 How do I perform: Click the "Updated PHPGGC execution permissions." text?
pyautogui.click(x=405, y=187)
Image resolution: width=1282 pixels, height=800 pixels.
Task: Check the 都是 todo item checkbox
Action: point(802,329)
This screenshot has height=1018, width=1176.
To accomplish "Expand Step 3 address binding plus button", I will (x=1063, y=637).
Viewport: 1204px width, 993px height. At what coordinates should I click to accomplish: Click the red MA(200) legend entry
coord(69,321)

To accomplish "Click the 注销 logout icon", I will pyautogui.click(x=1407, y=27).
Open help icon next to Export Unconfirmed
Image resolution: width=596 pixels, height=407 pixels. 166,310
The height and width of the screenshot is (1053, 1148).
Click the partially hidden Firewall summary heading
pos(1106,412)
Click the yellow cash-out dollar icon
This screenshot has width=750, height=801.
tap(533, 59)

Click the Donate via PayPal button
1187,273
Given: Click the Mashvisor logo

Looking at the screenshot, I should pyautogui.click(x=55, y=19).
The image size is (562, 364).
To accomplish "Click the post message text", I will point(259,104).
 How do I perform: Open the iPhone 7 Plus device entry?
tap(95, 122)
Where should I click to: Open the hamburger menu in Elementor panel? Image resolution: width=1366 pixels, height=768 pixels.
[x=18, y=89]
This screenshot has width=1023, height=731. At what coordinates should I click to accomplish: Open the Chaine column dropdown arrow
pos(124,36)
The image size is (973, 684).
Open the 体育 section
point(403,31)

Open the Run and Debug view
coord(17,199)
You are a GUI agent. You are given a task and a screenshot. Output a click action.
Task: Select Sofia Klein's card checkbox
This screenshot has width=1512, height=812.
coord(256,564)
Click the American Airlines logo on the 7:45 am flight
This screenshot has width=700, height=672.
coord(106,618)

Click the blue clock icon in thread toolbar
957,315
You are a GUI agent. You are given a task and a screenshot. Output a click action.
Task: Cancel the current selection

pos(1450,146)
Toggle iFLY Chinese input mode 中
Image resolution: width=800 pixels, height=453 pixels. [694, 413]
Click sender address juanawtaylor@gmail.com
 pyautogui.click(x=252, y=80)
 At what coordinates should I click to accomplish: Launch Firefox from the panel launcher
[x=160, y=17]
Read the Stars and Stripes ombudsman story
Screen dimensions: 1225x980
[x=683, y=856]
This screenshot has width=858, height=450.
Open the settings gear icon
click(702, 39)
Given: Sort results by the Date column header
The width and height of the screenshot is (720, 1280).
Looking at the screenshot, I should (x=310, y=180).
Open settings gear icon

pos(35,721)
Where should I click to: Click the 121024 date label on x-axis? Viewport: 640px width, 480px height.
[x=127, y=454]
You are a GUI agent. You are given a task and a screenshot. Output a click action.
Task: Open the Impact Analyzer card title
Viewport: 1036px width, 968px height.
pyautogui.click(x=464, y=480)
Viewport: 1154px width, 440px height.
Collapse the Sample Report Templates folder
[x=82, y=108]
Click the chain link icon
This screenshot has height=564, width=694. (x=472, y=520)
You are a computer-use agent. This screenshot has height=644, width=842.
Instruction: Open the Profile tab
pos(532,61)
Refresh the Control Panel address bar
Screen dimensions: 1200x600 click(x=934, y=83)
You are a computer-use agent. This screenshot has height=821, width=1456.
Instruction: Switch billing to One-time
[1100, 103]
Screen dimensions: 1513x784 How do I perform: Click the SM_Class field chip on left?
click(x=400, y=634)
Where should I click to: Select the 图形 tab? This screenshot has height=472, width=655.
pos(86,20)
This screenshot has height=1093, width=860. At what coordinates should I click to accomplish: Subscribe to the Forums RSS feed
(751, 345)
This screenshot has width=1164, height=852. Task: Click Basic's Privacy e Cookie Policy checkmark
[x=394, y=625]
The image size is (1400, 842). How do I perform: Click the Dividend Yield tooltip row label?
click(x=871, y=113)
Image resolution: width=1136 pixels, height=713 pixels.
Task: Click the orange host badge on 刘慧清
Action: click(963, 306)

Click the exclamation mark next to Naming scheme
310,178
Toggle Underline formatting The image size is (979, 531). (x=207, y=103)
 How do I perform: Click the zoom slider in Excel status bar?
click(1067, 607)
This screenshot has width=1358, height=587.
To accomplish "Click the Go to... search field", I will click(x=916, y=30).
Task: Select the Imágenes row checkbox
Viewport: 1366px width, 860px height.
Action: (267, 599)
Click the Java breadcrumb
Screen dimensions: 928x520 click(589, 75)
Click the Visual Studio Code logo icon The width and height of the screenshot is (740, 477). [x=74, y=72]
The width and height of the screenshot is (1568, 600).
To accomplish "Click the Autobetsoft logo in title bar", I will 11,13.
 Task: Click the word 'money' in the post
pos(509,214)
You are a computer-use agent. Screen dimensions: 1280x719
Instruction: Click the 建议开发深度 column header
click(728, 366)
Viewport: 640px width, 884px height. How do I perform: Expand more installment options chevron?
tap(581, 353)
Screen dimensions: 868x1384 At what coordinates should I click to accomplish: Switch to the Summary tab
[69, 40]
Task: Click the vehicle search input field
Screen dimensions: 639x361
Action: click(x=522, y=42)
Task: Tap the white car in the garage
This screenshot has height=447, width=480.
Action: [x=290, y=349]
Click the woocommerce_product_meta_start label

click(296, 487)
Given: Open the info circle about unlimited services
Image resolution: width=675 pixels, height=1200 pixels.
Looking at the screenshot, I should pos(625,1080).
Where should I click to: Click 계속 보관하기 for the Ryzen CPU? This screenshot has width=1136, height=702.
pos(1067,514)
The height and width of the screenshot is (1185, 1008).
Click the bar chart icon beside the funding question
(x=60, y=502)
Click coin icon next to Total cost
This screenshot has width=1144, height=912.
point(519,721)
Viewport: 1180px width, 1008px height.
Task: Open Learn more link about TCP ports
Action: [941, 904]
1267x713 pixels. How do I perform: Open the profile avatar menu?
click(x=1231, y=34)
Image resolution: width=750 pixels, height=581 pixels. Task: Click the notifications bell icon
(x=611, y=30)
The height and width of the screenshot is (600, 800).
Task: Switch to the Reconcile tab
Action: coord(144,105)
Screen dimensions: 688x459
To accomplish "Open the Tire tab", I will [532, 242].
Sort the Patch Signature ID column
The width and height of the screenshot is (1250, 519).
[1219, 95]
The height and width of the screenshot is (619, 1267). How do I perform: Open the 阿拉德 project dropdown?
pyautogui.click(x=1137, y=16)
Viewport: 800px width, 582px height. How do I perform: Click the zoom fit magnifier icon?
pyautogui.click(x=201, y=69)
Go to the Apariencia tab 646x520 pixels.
··········
Nothing may be omitted; retype every record exactly.

Your response:
 How do I perform: Click the "Updated PHPGGC execution permissions." text?
pyautogui.click(x=405, y=187)
Image resolution: width=1282 pixels, height=800 pixels.
Task: Check the 都是 todo item checkbox
Action: point(802,329)
This screenshot has height=1018, width=1176.
To accomplish "Expand Step 3 address binding plus button", I will (x=1063, y=637).
Viewport: 1204px width, 993px height. At what coordinates should I click to accomplish: Click the red MA(200) legend entry
coord(69,321)

To accomplish "Click the 注销 logout icon", I will pyautogui.click(x=1407, y=27).
Open help icon next to Export Unconfirmed
Image resolution: width=596 pixels, height=407 pixels. 166,310
The height and width of the screenshot is (1053, 1148).
Click the partially hidden Firewall summary heading
pos(1106,412)
Click the yellow cash-out dollar icon
This screenshot has width=750, height=801.
tap(533, 59)

Click the Donate via PayPal button
1187,273
Given: Click the Mashvisor logo

Looking at the screenshot, I should pyautogui.click(x=55, y=19).
The image size is (562, 364).
To accomplish "Click the post message text", I will point(259,104).
 How do I perform: Open the iPhone 7 Plus device entry?
tap(95, 122)
Where should I click to: Open the hamburger menu in Elementor panel? Image resolution: width=1366 pixels, height=768 pixels.
[x=18, y=89]
This screenshot has width=1023, height=731. At what coordinates should I click to accomplish: Open the Chaine column dropdown arrow
pos(124,36)
The image size is (973, 684).
Open the 体育 section
point(403,31)

Open the Run and Debug view
coord(17,199)
You are a GUI agent. You are given a task and a screenshot. Output a click action.
Task: Select Sofia Klein's card checkbox
This screenshot has width=1512, height=812.
coord(256,564)
Click the American Airlines logo on the 7:45 am flight
This screenshot has width=700, height=672.
coord(106,618)

Click the blue clock icon in thread toolbar
957,315
You are a GUI agent. You are given a task and a screenshot. Output a click action.
Task: Cancel the current selection

pos(1450,146)
Toggle iFLY Chinese input mode 中
Image resolution: width=800 pixels, height=453 pixels. [694, 413]
Click sender address juanawtaylor@gmail.com
 pyautogui.click(x=252, y=80)
 At what coordinates should I click to accomplish: Launch Firefox from the panel launcher
[x=160, y=17]
Read the Stars and Stripes ombudsman story
Screen dimensions: 1225x980
[x=683, y=856]
This screenshot has width=858, height=450.
Open the settings gear icon
click(702, 39)
Given: Sort results by the Date column header
The width and height of the screenshot is (720, 1280).
Looking at the screenshot, I should (x=310, y=180).
Open settings gear icon

pos(35,721)
Where should I click to: Click the 121024 date label on x-axis? Viewport: 640px width, 480px height.
[x=127, y=454]
You are a GUI agent. You are given a task and a screenshot. Output a click action.
Task: Open the Impact Analyzer card title
Viewport: 1036px width, 968px height.
pyautogui.click(x=464, y=480)
Viewport: 1154px width, 440px height.
Collapse the Sample Report Templates folder
[x=82, y=108]
Click the chain link icon
This screenshot has height=564, width=694. (x=472, y=520)
You are a computer-use agent. This screenshot has height=644, width=842.
Instruction: Open the Profile tab
pos(532,61)
Refresh the Control Panel address bar
Screen dimensions: 1200x600 click(x=934, y=83)
You are a computer-use agent. This screenshot has height=821, width=1456.
Instruction: Switch billing to One-time
[1100, 103]
Screen dimensions: 1513x784 How do I perform: Click the SM_Class field chip on left?
click(x=400, y=634)
Where should I click to: Select the 图形 tab? This screenshot has height=472, width=655.
pos(86,20)
This screenshot has height=1093, width=860. At what coordinates should I click to accomplish: Subscribe to the Forums RSS feed
(751, 345)
This screenshot has width=1164, height=852. Task: Click Basic's Privacy e Cookie Policy checkmark
[x=394, y=625]
The image size is (1400, 842). How do I perform: Click the Dividend Yield tooltip row label?
click(x=871, y=113)
Image resolution: width=1136 pixels, height=713 pixels.
Task: Click the orange host badge on 刘慧清
Action: click(963, 306)

Click the exclamation mark next to Naming scheme
310,178
Toggle Underline formatting The image size is (979, 531). (x=207, y=103)
 How do I perform: Click the zoom slider in Excel status bar?
click(1067, 607)
This screenshot has width=1358, height=587.
To accomplish "Click the Go to... search field", I will click(x=916, y=30).
Task: Select the Imágenes row checkbox
Viewport: 1366px width, 860px height.
Action: (267, 599)
Click the Java breadcrumb
Screen dimensions: 928x520 click(589, 75)
Click the Visual Studio Code logo icon The width and height of the screenshot is (740, 477). [x=74, y=72]
The width and height of the screenshot is (1568, 600).
To accomplish "Click the Autobetsoft logo in title bar", I will 11,13.
 Task: Click the word 'money' in the post
pos(509,214)
You are a computer-use agent. Screen dimensions: 1280x719
Instruction: Click the 建议开发深度 column header
click(728, 366)
Viewport: 640px width, 884px height. How do I perform: Expand more installment options chevron?
tap(581, 353)
Screen dimensions: 868x1384 At what coordinates should I click to accomplish: Switch to the Summary tab
[69, 40]
Task: Click the vehicle search input field
Screen dimensions: 639x361
Action: click(x=522, y=42)
Task: Tap the white car in the garage
This screenshot has height=447, width=480.
Action: [x=290, y=349]
Click the woocommerce_product_meta_start label

click(296, 487)
Given: Open the info circle about unlimited services
Image resolution: width=675 pixels, height=1200 pixels.
Looking at the screenshot, I should pos(625,1080).
Where should I click to: Click 계속 보관하기 for the Ryzen CPU? This screenshot has width=1136, height=702.
pos(1067,514)
The height and width of the screenshot is (1185, 1008).
Click the bar chart icon beside the funding question
(x=60, y=502)
Click coin icon next to Total cost
This screenshot has width=1144, height=912.
point(519,721)
Viewport: 1180px width, 1008px height.
Task: Open Learn more link about TCP ports
Action: [941, 904]
1267x713 pixels. How do I perform: Open the profile avatar menu?
click(x=1231, y=34)
Image resolution: width=750 pixels, height=581 pixels. Task: Click the notifications bell icon
(x=611, y=30)
The height and width of the screenshot is (600, 800).
Task: Switch to the Reconcile tab
Action: coord(144,105)
Screen dimensions: 688x459
To accomplish "Open the Tire tab", I will [532, 242].
Sort the Patch Signature ID column
The width and height of the screenshot is (1250, 519).
[1219, 95]
The height and width of the screenshot is (619, 1267). How do I perform: Open the 阿拉德 project dropdown?
pyautogui.click(x=1137, y=16)
Viewport: 800px width, 582px height. How do I perform: Click the zoom fit magnifier icon?
pyautogui.click(x=201, y=69)
Go to the Apariencia tab 646x520 pixels.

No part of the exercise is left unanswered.